▶ YOUR INSTRUCTIONS: Scan the data below for lines holding the word "Given", and copy each line found.

▶ DATA TO PROCESS:
◇ ◇ ◇

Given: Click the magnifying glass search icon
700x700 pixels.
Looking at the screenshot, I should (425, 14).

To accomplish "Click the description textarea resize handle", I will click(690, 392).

◇ ◇ ◇

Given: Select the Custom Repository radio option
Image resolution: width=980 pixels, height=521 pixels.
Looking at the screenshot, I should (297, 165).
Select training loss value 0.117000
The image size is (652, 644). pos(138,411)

◇ ◇ ◇

▶ SOLVED EXERCISE:
Given: Click the magnifying glass search icon
Given: Select the Custom Repository radio option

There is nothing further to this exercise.